Si potrebbe dunque affermare – e io stessa, probabilmente, sottoscriverei una simile dichiarazione – che il bilancio delle vittime del Covid-19 della città dove risiede la mia famiglia in Abruzzo, sarebbe potuto essere ancor più pesante di quanto già non sia stato ma che se la conta dei decessi non andrà oltre quelli già registrati, non sarà certo per merito degli organi amministrativi locali. Ben altra cosa, però, è sostenere che il paese avrebbe potuto evitare di piangere quelle stesse vittime in presenza di una macchina organizzativa e preventiva più efficiente.

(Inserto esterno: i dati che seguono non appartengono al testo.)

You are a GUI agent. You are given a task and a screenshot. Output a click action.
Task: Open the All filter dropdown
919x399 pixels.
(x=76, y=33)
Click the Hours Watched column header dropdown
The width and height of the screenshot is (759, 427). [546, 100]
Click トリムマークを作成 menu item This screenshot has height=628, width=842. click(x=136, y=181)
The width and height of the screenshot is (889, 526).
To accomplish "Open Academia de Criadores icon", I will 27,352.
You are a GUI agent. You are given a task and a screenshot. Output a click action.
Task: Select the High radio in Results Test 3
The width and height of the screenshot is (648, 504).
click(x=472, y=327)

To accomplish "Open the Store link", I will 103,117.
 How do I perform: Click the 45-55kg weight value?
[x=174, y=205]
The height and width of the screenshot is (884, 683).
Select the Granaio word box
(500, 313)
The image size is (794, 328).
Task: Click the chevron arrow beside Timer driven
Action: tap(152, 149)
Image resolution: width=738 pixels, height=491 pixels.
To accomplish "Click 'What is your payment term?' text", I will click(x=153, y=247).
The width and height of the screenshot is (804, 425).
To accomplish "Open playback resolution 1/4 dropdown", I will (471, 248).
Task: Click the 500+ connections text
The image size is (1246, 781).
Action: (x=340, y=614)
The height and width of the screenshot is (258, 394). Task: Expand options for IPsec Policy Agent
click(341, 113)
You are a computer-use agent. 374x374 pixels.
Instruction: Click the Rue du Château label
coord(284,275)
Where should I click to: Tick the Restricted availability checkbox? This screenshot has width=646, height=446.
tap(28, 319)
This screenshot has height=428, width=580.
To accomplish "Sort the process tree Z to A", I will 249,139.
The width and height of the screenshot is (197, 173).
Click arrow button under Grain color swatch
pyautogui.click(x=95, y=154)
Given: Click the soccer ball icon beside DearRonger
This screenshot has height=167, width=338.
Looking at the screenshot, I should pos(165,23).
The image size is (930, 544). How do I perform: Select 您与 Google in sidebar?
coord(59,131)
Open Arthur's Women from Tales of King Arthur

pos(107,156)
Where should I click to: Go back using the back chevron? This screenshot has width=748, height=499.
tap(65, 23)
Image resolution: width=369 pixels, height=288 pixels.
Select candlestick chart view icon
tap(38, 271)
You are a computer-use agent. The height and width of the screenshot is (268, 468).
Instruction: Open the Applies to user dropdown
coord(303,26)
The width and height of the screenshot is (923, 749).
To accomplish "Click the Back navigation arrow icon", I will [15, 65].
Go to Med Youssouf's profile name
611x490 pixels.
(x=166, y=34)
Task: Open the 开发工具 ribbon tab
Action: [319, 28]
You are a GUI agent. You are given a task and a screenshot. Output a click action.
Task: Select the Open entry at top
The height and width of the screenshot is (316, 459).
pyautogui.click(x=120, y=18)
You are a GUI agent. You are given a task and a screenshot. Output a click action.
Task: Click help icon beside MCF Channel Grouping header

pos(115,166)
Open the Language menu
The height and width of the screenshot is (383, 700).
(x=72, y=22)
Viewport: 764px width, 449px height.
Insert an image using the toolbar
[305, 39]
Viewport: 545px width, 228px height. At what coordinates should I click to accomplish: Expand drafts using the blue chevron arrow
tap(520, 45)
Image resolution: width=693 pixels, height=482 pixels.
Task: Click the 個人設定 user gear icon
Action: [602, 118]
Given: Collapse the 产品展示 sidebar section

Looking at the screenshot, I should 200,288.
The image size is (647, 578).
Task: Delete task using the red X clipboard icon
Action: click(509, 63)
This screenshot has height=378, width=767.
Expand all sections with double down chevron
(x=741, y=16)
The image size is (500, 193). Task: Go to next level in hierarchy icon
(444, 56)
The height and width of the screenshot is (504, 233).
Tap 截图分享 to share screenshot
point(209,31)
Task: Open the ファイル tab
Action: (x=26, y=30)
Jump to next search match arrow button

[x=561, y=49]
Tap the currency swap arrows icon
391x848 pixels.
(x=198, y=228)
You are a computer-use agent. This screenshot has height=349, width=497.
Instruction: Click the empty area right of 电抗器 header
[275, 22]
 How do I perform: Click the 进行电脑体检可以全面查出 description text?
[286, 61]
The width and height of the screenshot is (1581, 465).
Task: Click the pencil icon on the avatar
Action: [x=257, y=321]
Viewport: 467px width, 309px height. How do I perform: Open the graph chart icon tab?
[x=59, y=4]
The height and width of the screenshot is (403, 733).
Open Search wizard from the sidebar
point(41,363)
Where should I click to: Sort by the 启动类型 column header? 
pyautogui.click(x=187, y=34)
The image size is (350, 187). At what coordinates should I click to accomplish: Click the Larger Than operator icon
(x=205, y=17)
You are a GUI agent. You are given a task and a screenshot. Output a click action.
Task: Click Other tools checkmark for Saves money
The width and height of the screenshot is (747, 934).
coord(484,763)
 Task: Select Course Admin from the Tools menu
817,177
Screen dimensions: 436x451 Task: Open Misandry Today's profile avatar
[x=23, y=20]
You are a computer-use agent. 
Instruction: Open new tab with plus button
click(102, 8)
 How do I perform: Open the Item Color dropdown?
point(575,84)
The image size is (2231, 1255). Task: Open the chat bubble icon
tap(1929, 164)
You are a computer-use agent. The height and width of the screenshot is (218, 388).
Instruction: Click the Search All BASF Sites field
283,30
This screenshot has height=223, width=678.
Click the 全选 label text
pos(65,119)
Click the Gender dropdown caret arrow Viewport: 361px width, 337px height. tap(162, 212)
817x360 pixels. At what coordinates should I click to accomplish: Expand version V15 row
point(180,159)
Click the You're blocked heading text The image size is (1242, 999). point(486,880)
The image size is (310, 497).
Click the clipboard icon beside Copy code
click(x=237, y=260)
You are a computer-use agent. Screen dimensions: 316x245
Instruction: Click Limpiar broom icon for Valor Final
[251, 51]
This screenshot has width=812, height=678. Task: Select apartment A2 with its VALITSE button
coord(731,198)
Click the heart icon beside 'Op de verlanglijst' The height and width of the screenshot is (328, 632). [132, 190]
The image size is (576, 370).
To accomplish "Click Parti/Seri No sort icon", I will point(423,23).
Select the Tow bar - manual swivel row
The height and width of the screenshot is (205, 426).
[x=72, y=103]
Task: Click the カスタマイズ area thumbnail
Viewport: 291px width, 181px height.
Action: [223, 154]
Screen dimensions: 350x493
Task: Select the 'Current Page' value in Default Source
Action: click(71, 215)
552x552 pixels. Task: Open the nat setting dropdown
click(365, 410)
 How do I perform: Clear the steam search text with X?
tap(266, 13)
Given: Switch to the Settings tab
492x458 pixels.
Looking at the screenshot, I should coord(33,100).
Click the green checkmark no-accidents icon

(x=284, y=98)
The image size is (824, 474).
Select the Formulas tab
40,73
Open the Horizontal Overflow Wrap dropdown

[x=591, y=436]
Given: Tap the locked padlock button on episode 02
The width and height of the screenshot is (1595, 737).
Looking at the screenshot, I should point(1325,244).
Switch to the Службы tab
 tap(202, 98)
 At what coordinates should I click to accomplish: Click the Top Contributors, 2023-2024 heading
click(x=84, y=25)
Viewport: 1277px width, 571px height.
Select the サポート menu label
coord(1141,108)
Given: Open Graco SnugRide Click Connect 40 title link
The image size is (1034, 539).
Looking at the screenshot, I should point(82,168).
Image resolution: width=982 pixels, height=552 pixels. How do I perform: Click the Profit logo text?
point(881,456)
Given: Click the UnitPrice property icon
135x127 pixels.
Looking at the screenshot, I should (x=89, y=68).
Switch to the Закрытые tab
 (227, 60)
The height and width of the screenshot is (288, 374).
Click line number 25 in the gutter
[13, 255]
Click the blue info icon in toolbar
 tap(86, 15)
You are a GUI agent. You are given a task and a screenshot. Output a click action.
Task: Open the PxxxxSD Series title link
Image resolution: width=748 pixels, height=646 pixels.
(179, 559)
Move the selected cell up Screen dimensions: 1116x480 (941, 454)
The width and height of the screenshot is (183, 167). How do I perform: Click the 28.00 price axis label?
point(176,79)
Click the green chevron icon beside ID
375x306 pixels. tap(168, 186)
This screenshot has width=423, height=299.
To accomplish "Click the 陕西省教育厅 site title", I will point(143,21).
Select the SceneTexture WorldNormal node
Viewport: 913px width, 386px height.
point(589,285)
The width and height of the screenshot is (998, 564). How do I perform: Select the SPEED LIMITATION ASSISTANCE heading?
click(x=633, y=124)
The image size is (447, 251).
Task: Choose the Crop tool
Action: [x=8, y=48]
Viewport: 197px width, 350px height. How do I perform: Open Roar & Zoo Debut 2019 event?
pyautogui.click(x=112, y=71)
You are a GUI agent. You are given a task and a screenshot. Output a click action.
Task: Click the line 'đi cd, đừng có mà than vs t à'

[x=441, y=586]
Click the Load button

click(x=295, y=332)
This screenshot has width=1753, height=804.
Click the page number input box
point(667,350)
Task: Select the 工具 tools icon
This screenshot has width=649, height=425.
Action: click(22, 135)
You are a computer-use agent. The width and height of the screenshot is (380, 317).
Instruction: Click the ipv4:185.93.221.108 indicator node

Non posso appurare se mio padre (e con lui le altre vittime) avrebbe potuto aver salva la vita se ospedalizzato uno, due o tre giorni prima rispetto alla data effettiva di ricovero.
Questo è un virus molto potente. In quel preciso momento le indicazioni sanitarie erano chiare: restate a casa il più possibile. Non recatevi in pronto soccorso. Chiamate i numeri di emergenza. Tutte cose che mio fratello , a mio avviso , ha fatto alla perfezione, al meglio delle sue possibilità.
C’è da dire che mio padre ha avuto un peggioramento rapido nelle 24 ore prima che chiamassimo i soccorsi, un decorso della malattia decisamente differente da quello di mia madre.
Da operatore sanitario, ti dico che io per prima non volevo che mio padre andasse in ospedale
Rimane però il fatto che alle prime avvisaglie dei sintomi dei suoi genitori, per molto tempo, nessun operatore o medico è andato prontamente a controllare i genitori di Cinzia. Gli ospedali era preferito evitarli, preferito inizialmente e caldamente suggerito nei vari decreti: “Chiamate il 118 e non recatevi al Pronto Soccorso”, ce lo ricordano ogni giorno nei vari spezzoni in televisione.
Di fatti, anche lei stessa ci riferisce che:
Se da una parte mi dite che in ospedale non devono andare, dall’ altra allora qualcuno deve recarsi a visitarli. A un certo punto a mio fratello non ha più risposto nessuno.
Il medico di base dei miei genitori era lui stesso in quarantena, i medici sostituti non conoscevano i miei genitori e davano indicazioni telefoniche. Hanno risposto e hanno fatto quello che potevano, però solo questo medico di guardia medica che ti dicevo è venuto a vederli fisicamente a casa.
Questo è successo in concomitanza dell’aggravarsi della sintomatologia, e poi abbiamo chiamato l’ambulanza. Ecco, in questa gestione sicuramente c’è stata una falla. Non so dire di chi siano le responsabilità , e non me la sento di dire che sarebbe andata diversamente per mio padre. Per carità. Però….ecco se posso muovere una critica è senza dubbio questa.